■ **Consigne 1**: D'après le message de wistou dans le fil de discussion sur l'expression « raser les murs », quelle traduction anglaise convient à cette expression ?
■ **Consigne 2**: Reprenez le fil de discussion sur l'expression « raser les murs » après son dernier message.

■ **Extrait à lire**:
▬▬▬▬▬▬

À part ça, le titre du fil de discussion me fait penser à la devinette : 
_- Quel est le comble pour un coiffeur ?
_Réponse : _- C'est de friser le ridicule et de raser les murs_.


----------



## Piccolo_

Hi there,

[...]

I'd like to know if "hug the walls" can be used in a litteral, non figurative sense.
That is, to describe someone who walks close to the walls, but not necessarily in order to be unnoticed.
In French, I think we could say that someone "rase les murs" without necessarily implying that he does that to be unnoticed...

Thanks for your answer.

Moderator note: Concern about adding to an old thread on a topic of interest deleted--that is exactly the right thing to do, Piccolo_.


----------



## janpol

être agoraphobe...


----------



## Piccolo_

Hum, en fait je me demande si on peut utiliser "hug the walls" dans un sens primaire, pour décrire quelqu'un qui marche simplement près des murs, sans pour autant que cela signifie qu'il essaie de se faire tout petit.
Désolé, je suis probablement hors sujet. :/


----------



## LART01

Hello

to lay low?


----------



## wistou

sacchan71 said:


> Raser les murs = to keep a low profile !


 

This would definitely be my proposal as well.


----------



## wildan1

_to lie low _is also a good choice. 

(Please note the common confusion over _to lie_ and _to lay_)

▬▬▬▬▬▬

■ **Lignes**:
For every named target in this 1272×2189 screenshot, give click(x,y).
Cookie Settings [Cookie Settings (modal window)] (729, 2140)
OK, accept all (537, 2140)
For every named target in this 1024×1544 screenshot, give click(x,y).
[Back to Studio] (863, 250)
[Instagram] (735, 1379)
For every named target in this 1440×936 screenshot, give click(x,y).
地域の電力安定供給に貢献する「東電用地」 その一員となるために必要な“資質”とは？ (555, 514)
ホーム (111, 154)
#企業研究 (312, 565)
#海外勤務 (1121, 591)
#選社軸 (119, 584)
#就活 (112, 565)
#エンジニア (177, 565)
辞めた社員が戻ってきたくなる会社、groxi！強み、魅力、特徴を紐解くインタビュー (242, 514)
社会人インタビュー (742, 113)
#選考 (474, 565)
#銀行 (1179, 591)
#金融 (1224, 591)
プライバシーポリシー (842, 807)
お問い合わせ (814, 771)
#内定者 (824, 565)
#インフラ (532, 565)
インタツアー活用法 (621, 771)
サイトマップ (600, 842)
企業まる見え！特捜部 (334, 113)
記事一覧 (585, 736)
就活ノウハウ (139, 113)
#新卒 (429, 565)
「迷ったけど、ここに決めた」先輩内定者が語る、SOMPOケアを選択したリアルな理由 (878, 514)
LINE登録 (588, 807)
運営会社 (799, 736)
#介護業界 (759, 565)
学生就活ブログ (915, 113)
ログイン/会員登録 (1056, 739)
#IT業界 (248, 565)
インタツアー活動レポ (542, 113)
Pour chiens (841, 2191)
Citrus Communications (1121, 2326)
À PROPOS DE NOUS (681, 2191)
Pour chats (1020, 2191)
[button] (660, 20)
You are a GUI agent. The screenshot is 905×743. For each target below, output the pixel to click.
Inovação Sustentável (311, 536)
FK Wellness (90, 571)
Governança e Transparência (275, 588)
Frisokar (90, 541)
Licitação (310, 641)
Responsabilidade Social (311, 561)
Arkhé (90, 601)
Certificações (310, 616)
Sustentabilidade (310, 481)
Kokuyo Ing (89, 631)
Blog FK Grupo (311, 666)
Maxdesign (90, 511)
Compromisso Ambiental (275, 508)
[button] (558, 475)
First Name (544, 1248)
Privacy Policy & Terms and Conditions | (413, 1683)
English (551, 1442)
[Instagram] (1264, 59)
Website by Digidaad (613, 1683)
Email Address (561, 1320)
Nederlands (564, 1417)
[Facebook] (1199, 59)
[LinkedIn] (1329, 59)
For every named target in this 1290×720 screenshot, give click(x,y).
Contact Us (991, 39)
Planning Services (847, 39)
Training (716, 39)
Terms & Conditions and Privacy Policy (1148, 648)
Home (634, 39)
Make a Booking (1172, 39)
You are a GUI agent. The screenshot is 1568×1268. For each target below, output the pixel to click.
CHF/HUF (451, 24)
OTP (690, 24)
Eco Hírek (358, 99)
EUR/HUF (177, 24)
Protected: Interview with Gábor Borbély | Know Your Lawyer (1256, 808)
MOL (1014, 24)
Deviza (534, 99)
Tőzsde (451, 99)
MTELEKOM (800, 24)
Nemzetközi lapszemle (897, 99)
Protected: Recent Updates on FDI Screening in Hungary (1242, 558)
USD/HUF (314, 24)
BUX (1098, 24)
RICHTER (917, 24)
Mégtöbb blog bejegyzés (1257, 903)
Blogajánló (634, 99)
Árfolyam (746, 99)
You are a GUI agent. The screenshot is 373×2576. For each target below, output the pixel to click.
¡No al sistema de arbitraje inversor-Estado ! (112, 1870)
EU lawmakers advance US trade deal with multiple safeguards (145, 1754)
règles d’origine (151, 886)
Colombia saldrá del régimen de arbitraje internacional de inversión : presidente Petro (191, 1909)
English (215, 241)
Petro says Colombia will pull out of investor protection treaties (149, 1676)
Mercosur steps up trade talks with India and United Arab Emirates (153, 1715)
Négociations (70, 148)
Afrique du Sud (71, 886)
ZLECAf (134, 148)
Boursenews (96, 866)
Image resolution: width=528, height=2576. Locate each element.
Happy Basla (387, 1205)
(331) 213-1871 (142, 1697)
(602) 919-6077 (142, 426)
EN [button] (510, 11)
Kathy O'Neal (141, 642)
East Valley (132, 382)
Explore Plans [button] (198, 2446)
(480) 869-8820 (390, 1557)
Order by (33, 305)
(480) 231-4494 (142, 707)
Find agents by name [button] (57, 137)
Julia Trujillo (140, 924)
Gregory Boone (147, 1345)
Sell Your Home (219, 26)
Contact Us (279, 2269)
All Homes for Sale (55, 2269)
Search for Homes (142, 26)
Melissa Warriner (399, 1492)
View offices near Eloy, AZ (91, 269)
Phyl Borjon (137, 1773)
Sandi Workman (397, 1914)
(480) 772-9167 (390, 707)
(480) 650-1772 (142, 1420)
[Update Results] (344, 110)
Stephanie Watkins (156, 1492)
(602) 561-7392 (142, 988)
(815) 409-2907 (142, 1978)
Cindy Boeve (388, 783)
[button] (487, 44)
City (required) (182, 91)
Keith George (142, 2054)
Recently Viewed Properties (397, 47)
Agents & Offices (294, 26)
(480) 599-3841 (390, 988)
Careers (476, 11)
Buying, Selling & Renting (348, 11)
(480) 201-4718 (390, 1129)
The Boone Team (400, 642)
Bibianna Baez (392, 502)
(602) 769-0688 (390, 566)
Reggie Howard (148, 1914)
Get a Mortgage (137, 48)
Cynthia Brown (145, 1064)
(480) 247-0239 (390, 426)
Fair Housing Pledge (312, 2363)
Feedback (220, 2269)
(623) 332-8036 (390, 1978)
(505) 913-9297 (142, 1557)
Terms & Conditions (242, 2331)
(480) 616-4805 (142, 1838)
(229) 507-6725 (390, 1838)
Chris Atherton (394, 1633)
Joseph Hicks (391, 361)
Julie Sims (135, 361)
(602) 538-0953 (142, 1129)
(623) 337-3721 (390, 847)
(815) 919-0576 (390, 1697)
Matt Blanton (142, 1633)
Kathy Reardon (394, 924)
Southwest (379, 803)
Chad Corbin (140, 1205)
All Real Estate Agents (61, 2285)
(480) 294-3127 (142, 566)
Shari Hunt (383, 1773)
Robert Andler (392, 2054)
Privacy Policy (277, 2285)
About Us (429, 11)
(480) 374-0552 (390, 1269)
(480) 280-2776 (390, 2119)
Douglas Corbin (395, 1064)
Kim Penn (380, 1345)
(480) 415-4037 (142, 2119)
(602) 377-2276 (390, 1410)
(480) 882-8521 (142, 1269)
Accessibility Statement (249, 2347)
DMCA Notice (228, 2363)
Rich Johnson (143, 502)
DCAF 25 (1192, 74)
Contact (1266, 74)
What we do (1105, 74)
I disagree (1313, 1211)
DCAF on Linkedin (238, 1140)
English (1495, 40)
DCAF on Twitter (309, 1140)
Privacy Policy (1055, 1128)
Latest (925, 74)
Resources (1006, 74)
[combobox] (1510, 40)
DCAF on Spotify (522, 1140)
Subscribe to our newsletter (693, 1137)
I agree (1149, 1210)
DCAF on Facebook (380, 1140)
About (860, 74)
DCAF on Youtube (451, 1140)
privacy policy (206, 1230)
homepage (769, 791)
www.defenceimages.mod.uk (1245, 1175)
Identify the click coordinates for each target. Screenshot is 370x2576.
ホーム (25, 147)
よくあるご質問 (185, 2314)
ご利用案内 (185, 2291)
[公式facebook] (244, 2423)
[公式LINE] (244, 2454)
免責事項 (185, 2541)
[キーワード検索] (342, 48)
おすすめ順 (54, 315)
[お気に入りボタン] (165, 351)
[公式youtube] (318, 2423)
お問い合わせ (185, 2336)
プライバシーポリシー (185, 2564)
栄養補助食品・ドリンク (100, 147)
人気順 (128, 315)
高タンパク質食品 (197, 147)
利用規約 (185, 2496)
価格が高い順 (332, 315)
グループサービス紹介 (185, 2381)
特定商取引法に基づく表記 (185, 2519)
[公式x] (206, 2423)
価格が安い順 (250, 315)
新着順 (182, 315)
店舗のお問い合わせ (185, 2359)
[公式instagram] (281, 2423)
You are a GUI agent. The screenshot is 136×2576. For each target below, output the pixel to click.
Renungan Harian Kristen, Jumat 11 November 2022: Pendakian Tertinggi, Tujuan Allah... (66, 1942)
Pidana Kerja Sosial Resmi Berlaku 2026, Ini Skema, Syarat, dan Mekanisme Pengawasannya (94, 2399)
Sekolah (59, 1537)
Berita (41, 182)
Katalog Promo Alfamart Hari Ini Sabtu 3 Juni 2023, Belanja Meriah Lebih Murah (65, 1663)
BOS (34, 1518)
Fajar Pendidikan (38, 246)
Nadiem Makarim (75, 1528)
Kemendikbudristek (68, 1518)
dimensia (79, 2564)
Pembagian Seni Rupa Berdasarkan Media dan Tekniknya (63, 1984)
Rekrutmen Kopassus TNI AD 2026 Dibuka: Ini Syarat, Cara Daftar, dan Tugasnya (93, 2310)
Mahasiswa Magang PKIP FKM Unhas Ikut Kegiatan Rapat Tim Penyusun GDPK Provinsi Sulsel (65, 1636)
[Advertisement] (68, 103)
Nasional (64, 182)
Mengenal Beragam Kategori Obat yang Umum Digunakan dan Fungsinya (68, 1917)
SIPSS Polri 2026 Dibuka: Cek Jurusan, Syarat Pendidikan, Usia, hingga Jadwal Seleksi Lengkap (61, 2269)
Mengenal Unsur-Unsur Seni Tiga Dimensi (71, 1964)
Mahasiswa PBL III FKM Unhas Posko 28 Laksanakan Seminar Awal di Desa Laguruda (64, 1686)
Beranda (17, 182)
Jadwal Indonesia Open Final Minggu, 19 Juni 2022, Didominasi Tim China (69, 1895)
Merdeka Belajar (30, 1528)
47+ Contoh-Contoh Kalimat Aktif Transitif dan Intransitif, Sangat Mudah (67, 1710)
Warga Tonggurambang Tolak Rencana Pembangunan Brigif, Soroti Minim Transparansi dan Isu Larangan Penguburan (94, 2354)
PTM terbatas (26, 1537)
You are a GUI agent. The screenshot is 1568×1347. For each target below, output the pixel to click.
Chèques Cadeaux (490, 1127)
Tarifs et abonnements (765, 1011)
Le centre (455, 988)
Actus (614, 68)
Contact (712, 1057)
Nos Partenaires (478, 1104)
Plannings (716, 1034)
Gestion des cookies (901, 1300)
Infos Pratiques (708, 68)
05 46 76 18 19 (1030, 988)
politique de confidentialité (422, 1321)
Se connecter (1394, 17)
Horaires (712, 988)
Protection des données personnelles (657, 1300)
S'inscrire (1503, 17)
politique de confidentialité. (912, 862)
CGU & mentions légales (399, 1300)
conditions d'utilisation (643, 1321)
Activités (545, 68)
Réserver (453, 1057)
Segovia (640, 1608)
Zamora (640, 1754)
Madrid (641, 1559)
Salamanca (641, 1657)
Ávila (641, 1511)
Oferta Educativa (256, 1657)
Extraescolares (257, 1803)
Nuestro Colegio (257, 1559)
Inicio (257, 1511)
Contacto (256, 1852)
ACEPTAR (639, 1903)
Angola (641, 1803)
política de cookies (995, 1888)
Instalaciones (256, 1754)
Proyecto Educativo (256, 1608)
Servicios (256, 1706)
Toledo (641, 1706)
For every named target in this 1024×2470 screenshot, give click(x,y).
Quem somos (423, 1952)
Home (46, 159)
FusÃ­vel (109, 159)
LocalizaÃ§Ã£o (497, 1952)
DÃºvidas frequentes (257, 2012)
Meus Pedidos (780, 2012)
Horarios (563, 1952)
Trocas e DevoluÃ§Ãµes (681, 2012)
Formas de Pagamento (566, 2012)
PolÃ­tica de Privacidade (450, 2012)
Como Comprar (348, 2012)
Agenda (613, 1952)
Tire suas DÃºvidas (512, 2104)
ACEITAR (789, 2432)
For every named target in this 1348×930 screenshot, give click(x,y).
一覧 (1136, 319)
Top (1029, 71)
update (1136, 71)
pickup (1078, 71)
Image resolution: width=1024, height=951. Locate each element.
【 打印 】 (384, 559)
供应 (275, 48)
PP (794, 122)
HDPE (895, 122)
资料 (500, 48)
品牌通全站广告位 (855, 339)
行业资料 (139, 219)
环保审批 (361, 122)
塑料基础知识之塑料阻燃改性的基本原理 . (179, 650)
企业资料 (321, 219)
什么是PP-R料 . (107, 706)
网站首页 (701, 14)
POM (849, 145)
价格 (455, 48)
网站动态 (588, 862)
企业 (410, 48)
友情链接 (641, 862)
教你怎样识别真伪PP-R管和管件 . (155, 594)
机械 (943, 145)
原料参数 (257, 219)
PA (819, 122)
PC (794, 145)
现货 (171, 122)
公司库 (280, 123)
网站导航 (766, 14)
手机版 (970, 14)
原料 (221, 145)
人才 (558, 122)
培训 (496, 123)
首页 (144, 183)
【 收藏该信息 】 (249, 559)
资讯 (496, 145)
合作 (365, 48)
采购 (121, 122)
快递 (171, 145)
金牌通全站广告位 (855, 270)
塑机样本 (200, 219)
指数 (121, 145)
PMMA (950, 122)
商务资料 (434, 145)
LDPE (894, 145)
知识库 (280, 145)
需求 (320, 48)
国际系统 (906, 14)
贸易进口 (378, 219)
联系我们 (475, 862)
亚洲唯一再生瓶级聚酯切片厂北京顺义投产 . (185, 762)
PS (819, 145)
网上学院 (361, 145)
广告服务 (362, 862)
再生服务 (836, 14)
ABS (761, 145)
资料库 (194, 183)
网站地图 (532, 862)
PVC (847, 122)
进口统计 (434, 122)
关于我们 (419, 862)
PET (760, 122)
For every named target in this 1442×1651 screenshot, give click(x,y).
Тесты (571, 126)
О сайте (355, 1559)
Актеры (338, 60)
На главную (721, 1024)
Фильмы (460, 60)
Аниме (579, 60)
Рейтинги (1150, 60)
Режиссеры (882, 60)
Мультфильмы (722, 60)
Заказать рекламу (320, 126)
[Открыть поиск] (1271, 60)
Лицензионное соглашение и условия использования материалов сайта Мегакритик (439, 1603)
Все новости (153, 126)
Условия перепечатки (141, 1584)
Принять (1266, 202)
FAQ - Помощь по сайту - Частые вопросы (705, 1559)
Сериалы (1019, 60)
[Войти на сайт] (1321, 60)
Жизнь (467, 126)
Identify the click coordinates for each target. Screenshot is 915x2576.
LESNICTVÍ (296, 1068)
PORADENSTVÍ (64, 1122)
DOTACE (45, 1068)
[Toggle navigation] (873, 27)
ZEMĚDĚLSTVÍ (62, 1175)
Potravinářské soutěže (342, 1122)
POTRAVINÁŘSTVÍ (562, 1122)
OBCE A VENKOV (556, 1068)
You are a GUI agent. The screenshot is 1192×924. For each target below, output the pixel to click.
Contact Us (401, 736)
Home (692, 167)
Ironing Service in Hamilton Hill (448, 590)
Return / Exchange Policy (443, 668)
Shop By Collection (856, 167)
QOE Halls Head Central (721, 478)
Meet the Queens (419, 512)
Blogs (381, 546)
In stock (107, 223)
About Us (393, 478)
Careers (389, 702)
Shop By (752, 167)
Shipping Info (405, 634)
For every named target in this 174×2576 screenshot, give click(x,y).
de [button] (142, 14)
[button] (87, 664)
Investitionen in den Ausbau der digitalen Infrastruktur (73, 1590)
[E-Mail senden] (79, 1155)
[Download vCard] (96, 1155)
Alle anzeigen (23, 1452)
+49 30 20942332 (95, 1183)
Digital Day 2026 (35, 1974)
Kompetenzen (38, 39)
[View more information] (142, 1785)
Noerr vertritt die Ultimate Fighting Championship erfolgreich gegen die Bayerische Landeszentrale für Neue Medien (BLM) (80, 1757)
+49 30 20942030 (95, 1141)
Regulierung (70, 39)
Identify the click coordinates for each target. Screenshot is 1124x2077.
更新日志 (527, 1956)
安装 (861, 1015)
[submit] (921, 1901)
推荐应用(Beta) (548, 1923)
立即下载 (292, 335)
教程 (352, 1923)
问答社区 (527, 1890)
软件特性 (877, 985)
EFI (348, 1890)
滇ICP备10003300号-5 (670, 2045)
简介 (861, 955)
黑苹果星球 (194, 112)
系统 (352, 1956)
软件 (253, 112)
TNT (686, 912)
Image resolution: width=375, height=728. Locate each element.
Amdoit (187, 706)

▬▬▬▬▬▬

■ **Réponse rédigée 1**: To keep a low profile.

■ **Réponse rédigée 2**:
----------



## Nicomon

Mais personne n'a vraiment répondu à Piccolo, qui a réanimé ce vieux fil.  Et en tant que francophone, je n'ose pas me prononcer. 

Les réponses données à la suite de sa question - confirmation de "keep a low profile" et "lay low" - correspondent au sens
« chercher à se dissimuler/passer inaperçu » de « raser les murs ».

Si c'était ce sens (moins courant, mais aussi possible) : 





> Marcher en se collant aux murs. Un passant qui rase les murs pour ne pas se faire mouiller par la pluie.


  Pourrait-on, ou non, dire en anglais "_hug the walls_" ? Sinon, que dirait-on?


----------



## pointvirgule

Piccolo_ said:


> Hum, en fait je me demande si on peut utiliser "hug the walls" dans un sens primaire, pour décrire quelqu'un qui marche simplement près des murs, sans pour autant que cela signifie qu'il essaie de se faire tout petit.


Dans cette phrase du _Washington Post_, on a employé l'expression littéralement :


> Sidewalks are mostly nonexistent, so pedestrians hug the walls on either side of the street or duck into the nearest open doorway whenever a crescendoing "braaaapp!" announces the approach of another [Volkswagen Beetle]. (Source)


Bon, c'est vrai que les piétons essaient de se faire tout petits, mais ici ce n'est pas par discrétion ou timidité. :–)


Entendu au Québec : _Il se promène entre le gyproc pis la peinture._


----------



## Wordsmith 01

I find that I have two ways of looking at the possible context

the subject is taking a defensive stance "like a shadow on the wall" (melding into the fabric to hide themself)

the subject is taking an offensive stance "scratching (like a tiger) at the (vitrtual) wall (which is holding her back)"
Just a thought to ponder!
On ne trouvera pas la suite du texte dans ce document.